Она не выдержала моего взгляда, потупилась.
— А ты считаешь, что у меня есть выбор? — спросила она.
— По-моему, да. — Я, конечно, хитрил, чтобы не отбивать у нее надежду. — Ведь раз на раз не приходится. Токсикоз еще ни о чем не говорит. Роды могут быть совсем безопасными.
Она улыбнулась. Но не снисходительно, что было бы вполне справедливо, а вроде как сочувственно. Она знала, что я хотел завести еще одного ребенка.

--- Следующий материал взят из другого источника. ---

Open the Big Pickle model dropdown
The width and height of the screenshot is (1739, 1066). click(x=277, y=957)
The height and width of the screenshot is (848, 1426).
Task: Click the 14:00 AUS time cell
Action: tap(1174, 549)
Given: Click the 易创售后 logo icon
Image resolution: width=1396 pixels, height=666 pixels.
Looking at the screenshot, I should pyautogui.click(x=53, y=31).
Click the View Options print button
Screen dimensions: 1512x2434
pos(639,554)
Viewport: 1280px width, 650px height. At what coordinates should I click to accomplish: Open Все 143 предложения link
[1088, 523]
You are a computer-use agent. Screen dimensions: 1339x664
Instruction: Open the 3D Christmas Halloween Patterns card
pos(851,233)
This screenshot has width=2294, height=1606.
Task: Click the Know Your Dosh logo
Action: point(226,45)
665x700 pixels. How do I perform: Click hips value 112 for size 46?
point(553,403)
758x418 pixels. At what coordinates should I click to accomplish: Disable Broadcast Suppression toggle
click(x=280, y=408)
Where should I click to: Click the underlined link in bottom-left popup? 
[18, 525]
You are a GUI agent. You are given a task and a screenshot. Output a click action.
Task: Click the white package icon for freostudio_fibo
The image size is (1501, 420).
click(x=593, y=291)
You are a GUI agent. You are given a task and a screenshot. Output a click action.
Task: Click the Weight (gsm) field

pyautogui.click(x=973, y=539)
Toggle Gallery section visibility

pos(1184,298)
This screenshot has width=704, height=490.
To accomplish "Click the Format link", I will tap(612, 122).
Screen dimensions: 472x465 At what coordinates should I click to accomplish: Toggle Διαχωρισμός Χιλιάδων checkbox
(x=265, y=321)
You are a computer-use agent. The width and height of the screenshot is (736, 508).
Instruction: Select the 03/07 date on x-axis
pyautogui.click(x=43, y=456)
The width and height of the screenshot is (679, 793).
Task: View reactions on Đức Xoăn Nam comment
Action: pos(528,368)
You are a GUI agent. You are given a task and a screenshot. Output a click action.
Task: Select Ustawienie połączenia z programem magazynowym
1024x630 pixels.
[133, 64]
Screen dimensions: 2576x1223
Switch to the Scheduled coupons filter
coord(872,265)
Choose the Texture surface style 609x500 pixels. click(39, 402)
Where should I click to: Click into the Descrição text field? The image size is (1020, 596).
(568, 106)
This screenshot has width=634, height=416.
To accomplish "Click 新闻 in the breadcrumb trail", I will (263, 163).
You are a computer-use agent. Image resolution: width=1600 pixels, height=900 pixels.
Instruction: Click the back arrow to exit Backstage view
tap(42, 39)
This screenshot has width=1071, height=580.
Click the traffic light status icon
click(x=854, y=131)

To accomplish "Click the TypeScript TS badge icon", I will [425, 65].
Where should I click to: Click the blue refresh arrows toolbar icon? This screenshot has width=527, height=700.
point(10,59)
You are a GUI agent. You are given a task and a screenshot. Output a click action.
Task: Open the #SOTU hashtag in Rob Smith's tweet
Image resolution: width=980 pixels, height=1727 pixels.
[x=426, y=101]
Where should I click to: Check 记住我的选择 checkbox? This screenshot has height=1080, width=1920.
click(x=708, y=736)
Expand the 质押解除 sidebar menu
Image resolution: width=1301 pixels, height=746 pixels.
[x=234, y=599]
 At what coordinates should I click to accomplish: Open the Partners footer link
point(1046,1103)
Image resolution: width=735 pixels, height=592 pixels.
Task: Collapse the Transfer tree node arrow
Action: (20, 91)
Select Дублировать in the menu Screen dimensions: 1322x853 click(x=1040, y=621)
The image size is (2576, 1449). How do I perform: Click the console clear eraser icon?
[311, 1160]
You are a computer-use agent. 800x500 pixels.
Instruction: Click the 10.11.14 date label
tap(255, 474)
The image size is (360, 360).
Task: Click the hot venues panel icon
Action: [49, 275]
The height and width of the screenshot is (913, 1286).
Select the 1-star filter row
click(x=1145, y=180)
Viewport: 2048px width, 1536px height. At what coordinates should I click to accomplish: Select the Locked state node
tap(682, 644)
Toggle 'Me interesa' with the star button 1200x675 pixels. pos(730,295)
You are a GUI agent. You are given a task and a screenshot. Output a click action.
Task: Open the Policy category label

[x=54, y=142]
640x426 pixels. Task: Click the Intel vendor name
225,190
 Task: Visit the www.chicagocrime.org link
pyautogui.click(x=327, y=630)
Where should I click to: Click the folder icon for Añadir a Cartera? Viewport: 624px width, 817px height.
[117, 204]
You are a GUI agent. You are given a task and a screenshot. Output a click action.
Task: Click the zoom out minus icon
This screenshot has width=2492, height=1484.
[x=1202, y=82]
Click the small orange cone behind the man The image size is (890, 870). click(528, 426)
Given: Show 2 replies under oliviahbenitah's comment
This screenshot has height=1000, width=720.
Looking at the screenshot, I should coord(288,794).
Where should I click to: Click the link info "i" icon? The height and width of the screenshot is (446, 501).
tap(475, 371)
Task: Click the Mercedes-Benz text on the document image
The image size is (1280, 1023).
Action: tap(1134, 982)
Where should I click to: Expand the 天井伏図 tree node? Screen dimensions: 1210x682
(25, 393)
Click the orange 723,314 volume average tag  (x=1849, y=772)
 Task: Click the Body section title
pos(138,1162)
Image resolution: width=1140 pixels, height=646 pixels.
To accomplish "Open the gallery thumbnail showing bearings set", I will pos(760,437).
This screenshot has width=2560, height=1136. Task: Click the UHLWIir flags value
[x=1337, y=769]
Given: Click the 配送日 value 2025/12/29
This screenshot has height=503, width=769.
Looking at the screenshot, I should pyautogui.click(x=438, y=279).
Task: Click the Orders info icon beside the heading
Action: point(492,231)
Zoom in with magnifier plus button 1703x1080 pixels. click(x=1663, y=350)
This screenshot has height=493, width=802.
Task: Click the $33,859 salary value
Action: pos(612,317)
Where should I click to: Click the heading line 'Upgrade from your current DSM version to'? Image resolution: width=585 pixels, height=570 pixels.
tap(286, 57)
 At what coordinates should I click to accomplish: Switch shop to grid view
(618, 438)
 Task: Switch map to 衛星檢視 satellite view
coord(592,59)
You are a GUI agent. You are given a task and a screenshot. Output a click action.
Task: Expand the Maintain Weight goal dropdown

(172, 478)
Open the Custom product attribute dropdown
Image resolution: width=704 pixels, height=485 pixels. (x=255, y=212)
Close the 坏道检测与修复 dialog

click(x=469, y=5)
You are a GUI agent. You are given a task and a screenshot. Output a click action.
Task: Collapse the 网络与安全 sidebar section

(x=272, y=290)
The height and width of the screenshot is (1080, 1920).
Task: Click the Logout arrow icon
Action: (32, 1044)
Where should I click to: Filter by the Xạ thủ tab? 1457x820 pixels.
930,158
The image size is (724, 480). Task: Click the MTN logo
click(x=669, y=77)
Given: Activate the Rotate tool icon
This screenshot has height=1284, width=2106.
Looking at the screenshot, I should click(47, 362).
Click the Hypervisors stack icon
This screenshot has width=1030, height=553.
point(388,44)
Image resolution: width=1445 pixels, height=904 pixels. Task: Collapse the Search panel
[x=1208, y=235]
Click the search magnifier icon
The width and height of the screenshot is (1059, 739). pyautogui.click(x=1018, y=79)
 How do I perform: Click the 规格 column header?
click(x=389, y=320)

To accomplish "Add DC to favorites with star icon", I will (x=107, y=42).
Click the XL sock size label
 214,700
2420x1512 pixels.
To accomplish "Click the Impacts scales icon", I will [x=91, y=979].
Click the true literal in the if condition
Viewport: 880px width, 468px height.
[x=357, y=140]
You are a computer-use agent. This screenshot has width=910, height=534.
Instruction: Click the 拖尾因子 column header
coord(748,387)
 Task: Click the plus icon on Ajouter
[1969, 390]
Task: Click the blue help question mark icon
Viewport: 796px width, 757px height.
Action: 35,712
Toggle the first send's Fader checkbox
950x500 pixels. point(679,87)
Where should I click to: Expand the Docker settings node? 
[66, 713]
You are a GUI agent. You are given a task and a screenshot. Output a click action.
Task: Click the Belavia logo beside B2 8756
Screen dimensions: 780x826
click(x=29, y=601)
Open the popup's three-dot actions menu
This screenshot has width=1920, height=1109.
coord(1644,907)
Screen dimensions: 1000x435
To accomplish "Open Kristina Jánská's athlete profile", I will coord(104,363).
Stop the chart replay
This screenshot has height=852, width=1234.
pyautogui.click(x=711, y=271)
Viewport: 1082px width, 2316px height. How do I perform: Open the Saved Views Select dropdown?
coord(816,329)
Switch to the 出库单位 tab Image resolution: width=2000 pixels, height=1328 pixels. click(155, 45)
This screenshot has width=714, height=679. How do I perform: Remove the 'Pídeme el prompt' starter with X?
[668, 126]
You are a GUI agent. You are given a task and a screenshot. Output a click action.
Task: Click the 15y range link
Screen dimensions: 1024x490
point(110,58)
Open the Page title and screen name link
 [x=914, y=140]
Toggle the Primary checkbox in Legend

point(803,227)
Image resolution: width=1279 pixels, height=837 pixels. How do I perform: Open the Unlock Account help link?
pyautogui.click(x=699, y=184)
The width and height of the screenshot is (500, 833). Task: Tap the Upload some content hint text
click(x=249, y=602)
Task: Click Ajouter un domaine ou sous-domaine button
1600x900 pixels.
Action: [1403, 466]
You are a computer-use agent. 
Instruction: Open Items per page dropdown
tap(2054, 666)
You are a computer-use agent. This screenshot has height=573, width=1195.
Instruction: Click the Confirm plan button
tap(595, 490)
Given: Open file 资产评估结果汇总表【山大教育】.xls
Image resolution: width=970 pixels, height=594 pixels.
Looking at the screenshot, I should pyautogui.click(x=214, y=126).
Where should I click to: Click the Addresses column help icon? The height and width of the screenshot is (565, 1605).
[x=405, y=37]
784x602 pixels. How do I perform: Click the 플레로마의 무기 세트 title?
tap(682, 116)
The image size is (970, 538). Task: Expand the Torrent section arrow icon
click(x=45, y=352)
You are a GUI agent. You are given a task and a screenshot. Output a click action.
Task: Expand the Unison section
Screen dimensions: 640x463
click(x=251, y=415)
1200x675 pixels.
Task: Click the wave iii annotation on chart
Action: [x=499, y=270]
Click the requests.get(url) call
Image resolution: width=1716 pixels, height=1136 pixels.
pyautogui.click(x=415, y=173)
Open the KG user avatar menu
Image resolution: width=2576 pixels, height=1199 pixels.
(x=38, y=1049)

— У меня весной государственные экзамены, — торопливо сказала она, оправдываясь передо мной. — Я должна сдать. Мне больше не разрешат взять академический. Я и так уже три раза брала. Из-за Юрика…
Я подавленно молчал. Дело не в экзаменах, мысленно сказал я себе. И не в токсикозе. Большая часть женщин испытывает токсикоз, и теперь это становится нормой. Все дело в том, что Алине просто не хочется иметь еще одного ребенка. Если бы она хотела — все аргументы были бы в пользу этого желания. Да и она сама чувствовала бы себя совершенно иначе. А так — у нее даже силы воли нет…
И неожиданно для себя я произнес все это вслух, гневно глядя на Алину.
Она долго молчала, потупившись. Потом тихо произнесла:
— Мы не имеем права… Такая сложная теперь жизнь…
Вот и все аргументы, подумал я. Не мог я так быстро совладать с собой, чтобы сказать ей хоть что-нибудь такое, от чего у обоих отлегло бы на душе. Это лишь позднее, чаще всего поздней ночью, осоловело глядя в темень комнаты, я вспомню все свои разговоры с Алиной, праведные и неправедные, и стану клясть только себя одного.
По счастью, в эту минуту, выводя нас обоих из оцепенения, кто-то дернул за ручку двери. Три раза подряд. Да кто же еще, как не Гошка! Это был наш условный сигнал. Чтобы не будить Юрика звонком.